Fourth, the legal and ethical questions surrounding Lombardo’s petition signatures are deeply troubling. If the allegations are true—that circulators used false addresses and that some were ineligible due to felony convictions—it points to a campaign built on a foundation of procedural foul play. This compounds the ethical violation of a sham candidacy with potential legal violations in ballot access. The representation of Lombardo in court by prominent Republican election attorneys, Tim La Sota and Kory Langhofer, further underscores the partisan nature of this operation.
Finally, the personal narrative presented by Lombardo defies credulity. Her purported political journey—from selling “Drill, baby, drill”-adjacent merchandise for election deniers to championing an eco-socialist Green platform—lacks coherence. Her claim of a recent divorce from her still-active Republican husband, Michael, coupled with the lack of public divorce records and shared address history, adds a layer of personal opacity that only deepens the suspicion. The principle of freedom includes the freedom to change one’s mind, but such a radical, sudden shift, occurring at the precise moment it enables a gubernatorial run under a different party, reeks of opportunism, not conviction.
Conclusion: A Call for Vigilance and Systemic Safeguards
The case of Risa Lombardo is a clarion call for all who value free and fair elections. It is not enough to be outraged; we must advocate for systemic safeguards. States must strengthen laws governing party affiliation for candidates, perhaps requiring a longer period of registered membership before one can claim a party’s nomination. Election officials and the media must exercise heightened scrutiny of candidates who undergo last-minute, convulsive party switches. Most importantly, voters must be informed and vigilant.

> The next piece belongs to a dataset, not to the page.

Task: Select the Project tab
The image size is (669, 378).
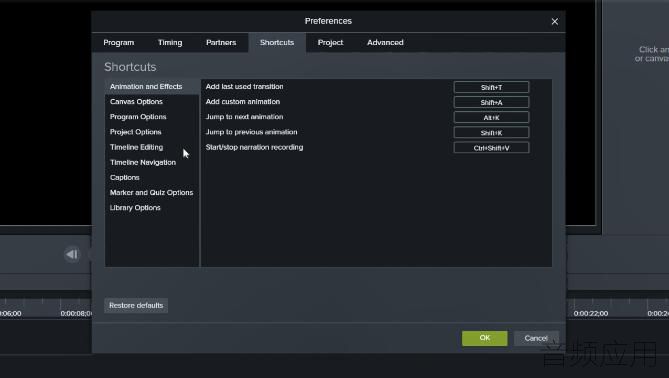Action: click(330, 43)
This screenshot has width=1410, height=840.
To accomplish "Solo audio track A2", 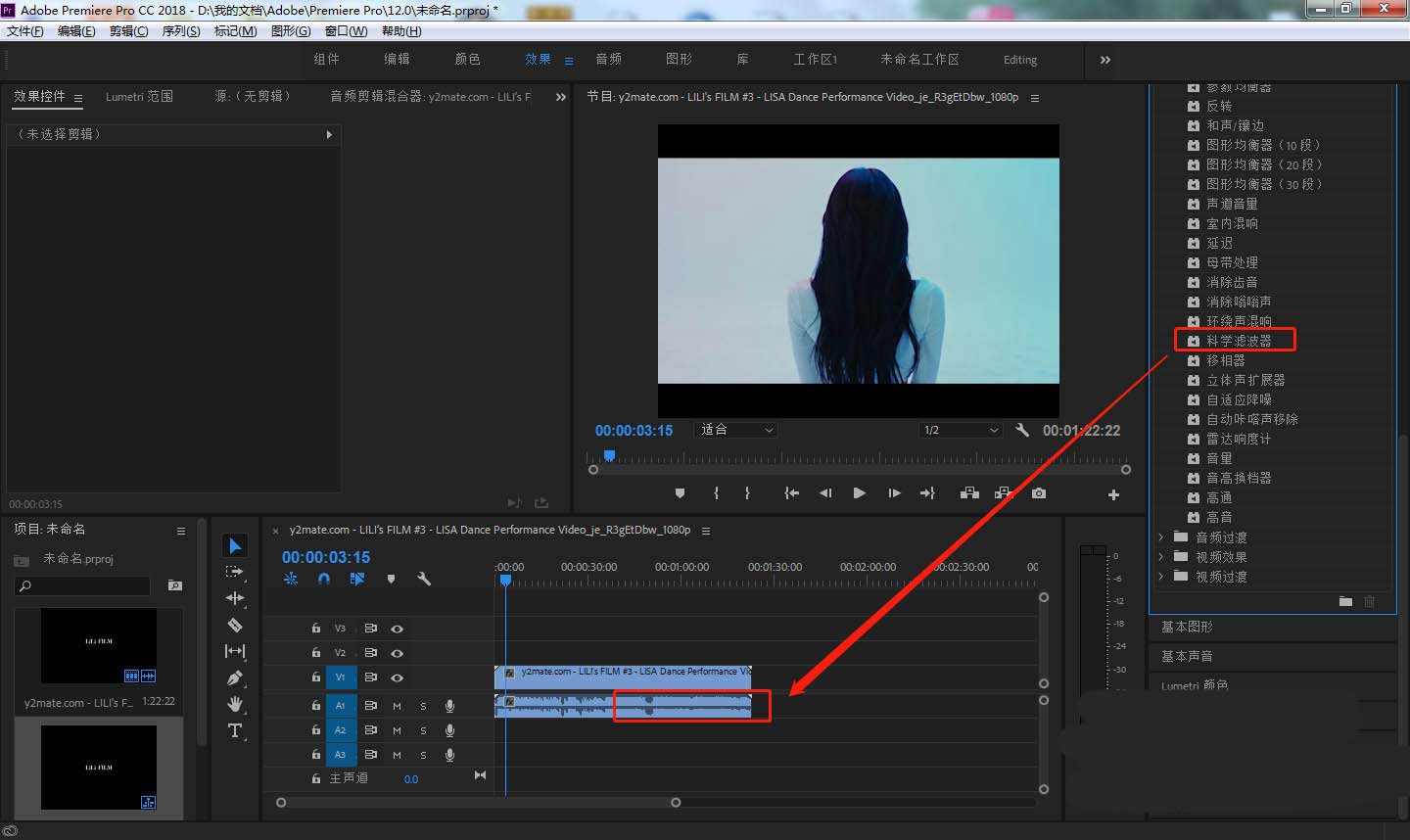I will [x=423, y=730].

Political parties themselves, particularly smaller ones like the Greens, need greater legal recourse to protect their ballot lines from hijacking. The Arizona Green Party’s active disavowal is a positive step, but it should not have to fight this battle alone. The entire pro-democracy community—regardless of partisan leaning—must unite against these corrosive tactics.
Democracy is not a game to be won by any means necessary. It is a sacred compact. When actors like Risa Lombardo and the forces behind her candidacy treat it as the former, they do not just threaten a single election in Arizona. They chip away at the very legitimacy of our system of government. We must defend that system with the fierce passion of those who understand that the alternative is not merely a lost election, but a lost faith in the people’s right to a genuine choice. The integrity of our elections is non-negotiable, and sham candidates have no place in the noble arena of American politics.